Capmatinib is the first medication approved by the FDA for the treatment of adult patients with metastatic NSCLC that is associated with mutations that lead to mesenchymal-epithelial transition (MET) exon 14 skipping, as determined by an FDA-approved test. The FDA granted capmatinib breakthrough therapy and orphan drug designations.
The FDA also approved Foundation Medicine’s FoundationOne CDx assay (F1CDx) as a companion diagnostic to capmatinib. F1CDx is a next-generation sequencing–based in vitro diagnostic device that can detect a range of mutations, including mutations that lead to MET exon 14 skipping.
“Lung cancer is increasingly being divided into multiple subsets of molecularly defined populations, with drugs being developed to target these specific groups,” said Richard Pazdur, MD, Director of the FDA’s Oncology Center of Excellence. “Tabrecta is the first approval specifically for the treatment of patients with non–small-cell lung cancer whose tumors have mutations that lead to MET exon 14 skipping. This patient population now has an option for a targeted therapy, which they didn’t have prior to today,” he said.
“In the face of the COVID-19 pandemic, our regular work on reviewing treatments for patients with cancer is moving forward. The impact may be hardest on those with acute or chronic medical conditions and those with weakened immune systems, such as that caused by cancer and some forms of cancer treatment,” Dr Pazdur added.
NSCLC is the most common type of lung cancer and has a high risk for metastasis, often involving MET exon 14 skipping. Approximately 3% to 4% of patients with NSCLC have mutations leading to MET exon 14 skipping.

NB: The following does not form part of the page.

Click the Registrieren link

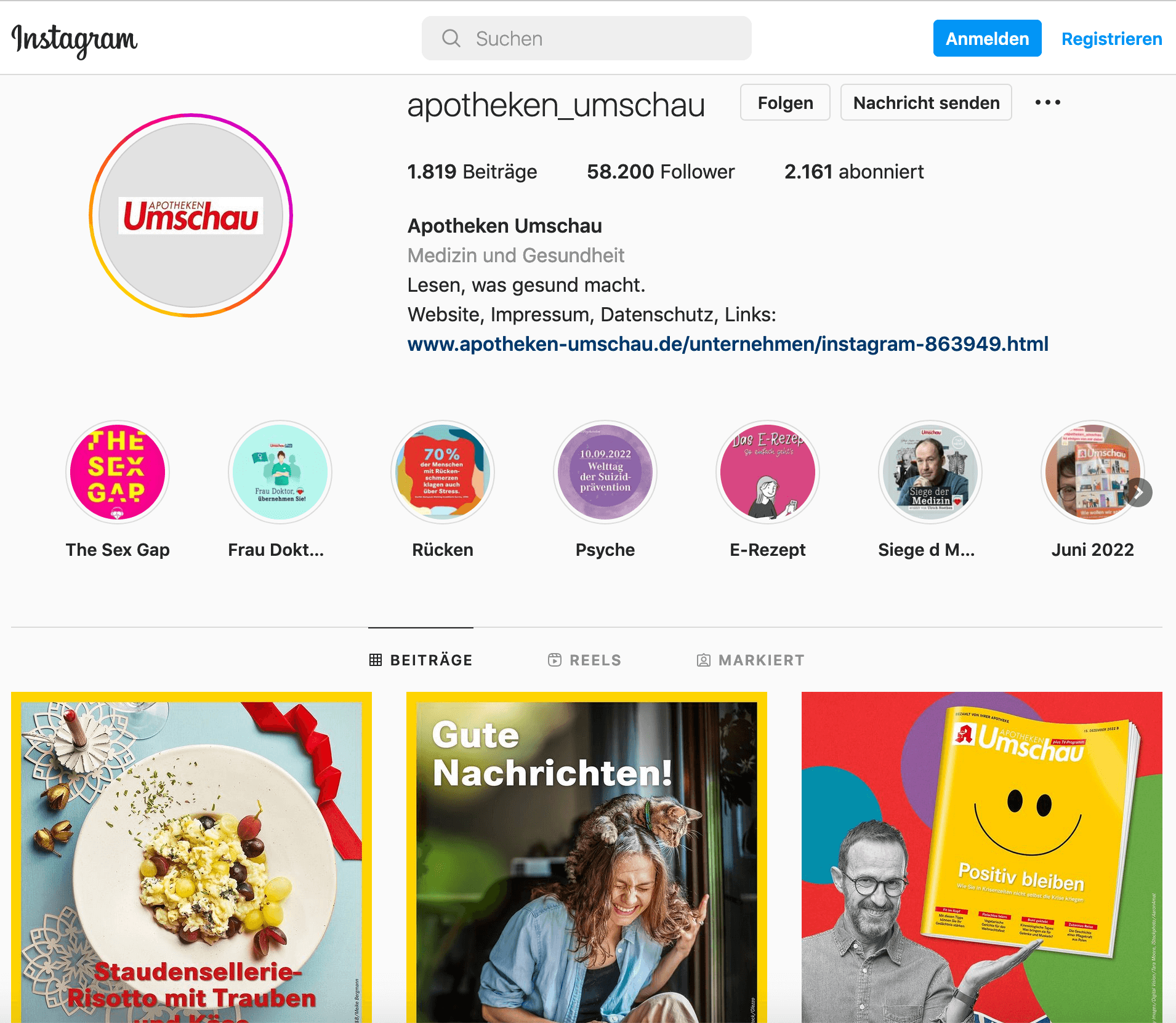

The FDA based its approval of capmatinib on the results of a clinical trial that enrolled patients with NSCLC and mutations leading to MET exon 14 skipping. All patients in the trial had negative status for EGFR and ALK gene mutations. Participants received oral capmatinib 400 mg twice daily until disease progression or unacceptable toxicity. The trial’s primary efficacy end point was overall response rate (ORR), with a secondary end point of duration of response.

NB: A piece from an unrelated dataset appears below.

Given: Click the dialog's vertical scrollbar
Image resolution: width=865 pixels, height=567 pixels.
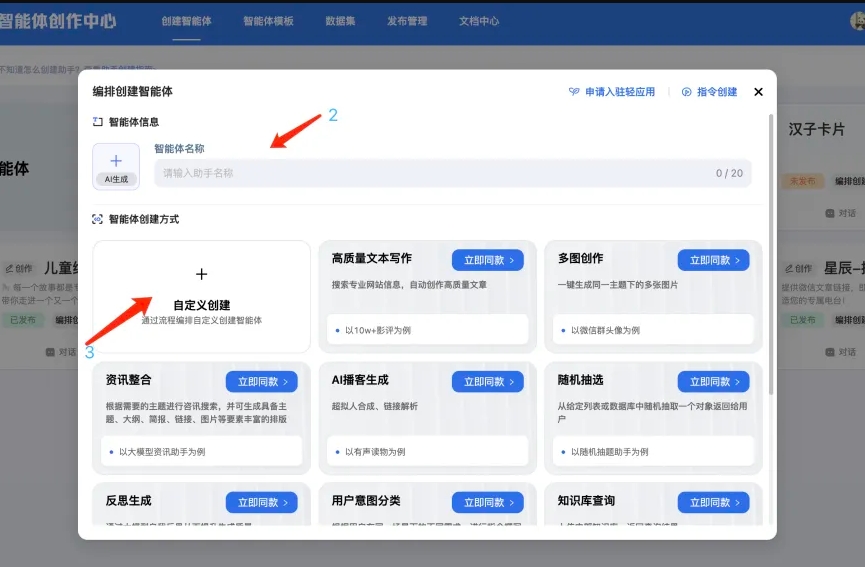Looking at the screenshot, I should point(770,250).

In all, 28 patients were treatment-naïve for NSCLC, whereas 69 patients had received previous therapy. The 28 previously untreated patients had an ORR of 68% (4% complete responses, 64% partial responses). The ORR (all partial responses) for the 69 patients who had received previous therapy was 41%. Of the patients who had a response to capmatinib therapy, 47% of treatment-naïve patients and 32.1% of those who had previously received therapy for NSCLC had a response lasting ≥12 months.

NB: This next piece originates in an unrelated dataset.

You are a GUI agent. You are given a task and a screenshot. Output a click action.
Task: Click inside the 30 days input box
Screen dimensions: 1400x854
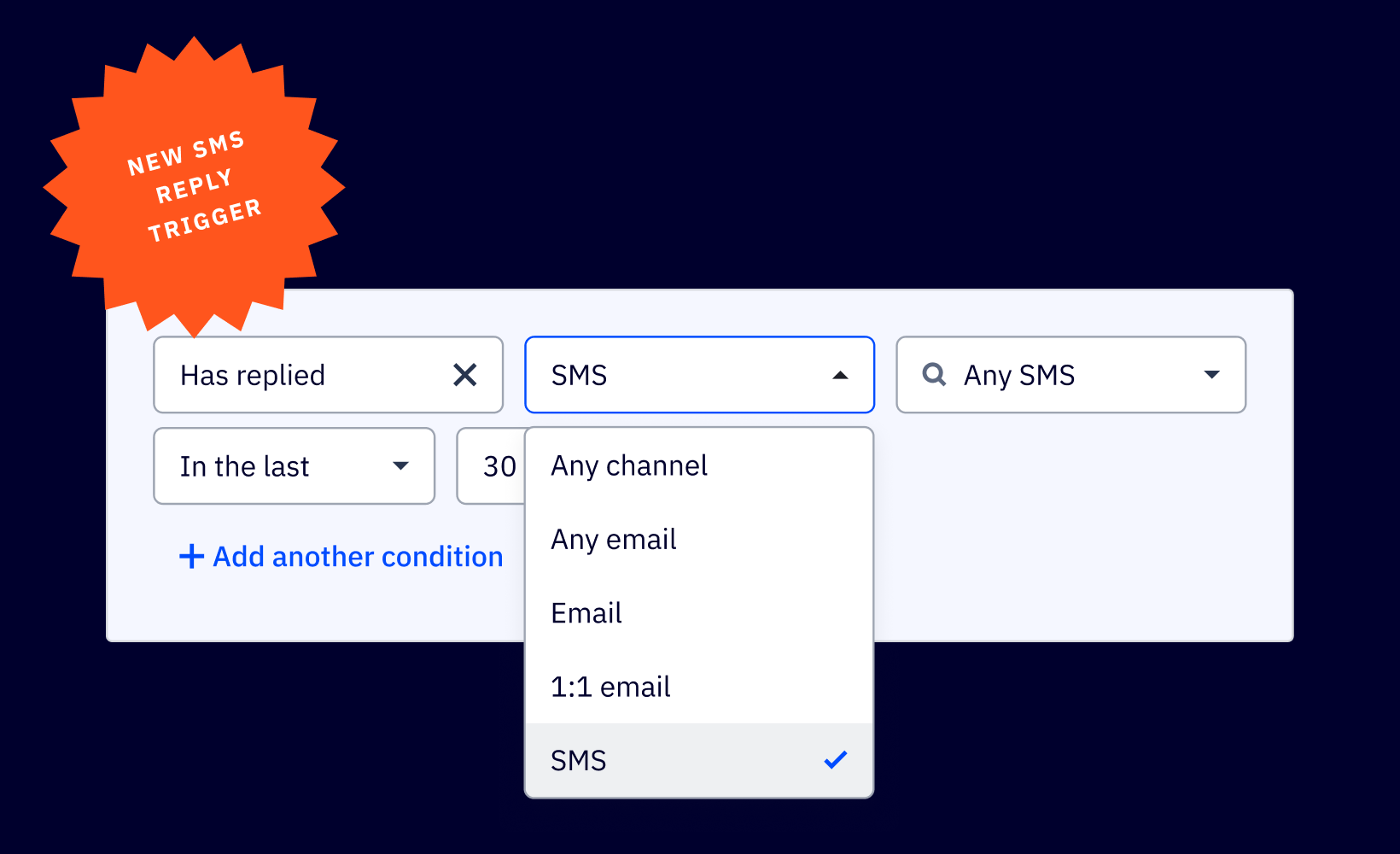pyautogui.click(x=499, y=466)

The side effects most commonly associated with capmatinib treatment were peripheral edema, nausea, fatigue, vomiting, dyspnea, and decreased appetite. Serious side effects included interstitial lung disease or pneumonitis. Patients who experience these serious side effects are advised to discontinue capmatinib therapy permanently. Capmatinib may also cause hepatotoxicity, which would require dose reduction or permanent treatment discontinuation.